| What is required |
Rewrite the material below so that every "Where should I click to" becomes "Where do I click to", leaving everything else unchanged.
═════ Information shown
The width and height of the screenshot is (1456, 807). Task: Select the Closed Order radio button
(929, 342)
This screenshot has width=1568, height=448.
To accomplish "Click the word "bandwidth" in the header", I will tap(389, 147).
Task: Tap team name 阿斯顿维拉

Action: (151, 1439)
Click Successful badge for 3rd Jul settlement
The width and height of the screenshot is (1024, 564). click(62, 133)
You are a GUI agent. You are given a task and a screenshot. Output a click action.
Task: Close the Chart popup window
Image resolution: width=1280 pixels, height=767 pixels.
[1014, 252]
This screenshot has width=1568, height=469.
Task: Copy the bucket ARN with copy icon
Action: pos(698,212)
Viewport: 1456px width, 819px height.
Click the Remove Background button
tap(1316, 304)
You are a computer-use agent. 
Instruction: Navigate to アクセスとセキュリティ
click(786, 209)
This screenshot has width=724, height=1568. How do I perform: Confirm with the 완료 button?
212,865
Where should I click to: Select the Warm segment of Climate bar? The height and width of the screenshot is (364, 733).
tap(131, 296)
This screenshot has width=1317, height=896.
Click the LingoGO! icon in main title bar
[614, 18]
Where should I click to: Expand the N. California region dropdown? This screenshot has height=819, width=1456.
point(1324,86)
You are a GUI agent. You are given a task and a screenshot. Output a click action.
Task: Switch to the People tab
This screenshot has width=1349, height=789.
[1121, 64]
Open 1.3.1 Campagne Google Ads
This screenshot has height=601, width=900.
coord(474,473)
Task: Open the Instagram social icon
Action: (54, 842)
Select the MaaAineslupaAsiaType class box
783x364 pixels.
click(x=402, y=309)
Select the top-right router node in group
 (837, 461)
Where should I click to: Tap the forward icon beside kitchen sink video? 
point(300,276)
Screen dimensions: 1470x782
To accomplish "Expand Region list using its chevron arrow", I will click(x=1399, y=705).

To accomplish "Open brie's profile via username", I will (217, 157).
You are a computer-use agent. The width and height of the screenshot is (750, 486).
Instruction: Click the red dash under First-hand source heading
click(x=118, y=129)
══════════
| Task answer |
The width and height of the screenshot is (1456, 807). Task: Select the Closed Order radio button
(929, 342)
This screenshot has width=1568, height=448.
To accomplish "Click the word "bandwidth" in the header", I will tap(389, 147).
Task: Tap team name 阿斯顿维拉

Action: (151, 1439)
Click Successful badge for 3rd Jul settlement
The width and height of the screenshot is (1024, 564). click(62, 133)
You are a GUI agent. You are given a task and a screenshot. Output a click action.
Task: Close the Chart popup window
Image resolution: width=1280 pixels, height=767 pixels.
[1014, 252]
This screenshot has width=1568, height=469.
Task: Copy the bucket ARN with copy icon
Action: pos(698,212)
Viewport: 1456px width, 819px height.
Click the Remove Background button
tap(1316, 304)
You are a computer-use agent. 
Instruction: Navigate to アクセスとセキュリティ
click(786, 209)
This screenshot has width=724, height=1568. How do I perform: Confirm with the 완료 button?
212,865
Where do I click to: Select the Warm segment of Climate bar? The height and width of the screenshot is (364, 733).
tap(131, 296)
This screenshot has width=1317, height=896.
Click the LingoGO! icon in main title bar
[614, 18]
Where do I click to: Expand the N. California region dropdown? This screenshot has height=819, width=1456.
point(1324,86)
You are a GUI agent. You are given a task and a screenshot. Output a click action.
Task: Switch to the People tab
This screenshot has width=1349, height=789.
[1121, 64]
Open 1.3.1 Campagne Google Ads
This screenshot has height=601, width=900.
coord(474,473)
Task: Open the Instagram social icon
Action: (54, 842)
Select the MaaAineslupaAsiaType class box
783x364 pixels.
click(x=402, y=309)
Select the top-right router node in group
 (837, 461)
Where do I click to: Tap the forward icon beside kitchen sink video? 
point(300,276)
Screen dimensions: 1470x782
To accomplish "Expand Region list using its chevron arrow", I will click(x=1399, y=705).

To accomplish "Open brie's profile via username", I will (217, 157).
You are a computer-use agent. The width and height of the screenshot is (750, 486).
Instruction: Click the red dash under First-hand source heading
click(x=118, y=129)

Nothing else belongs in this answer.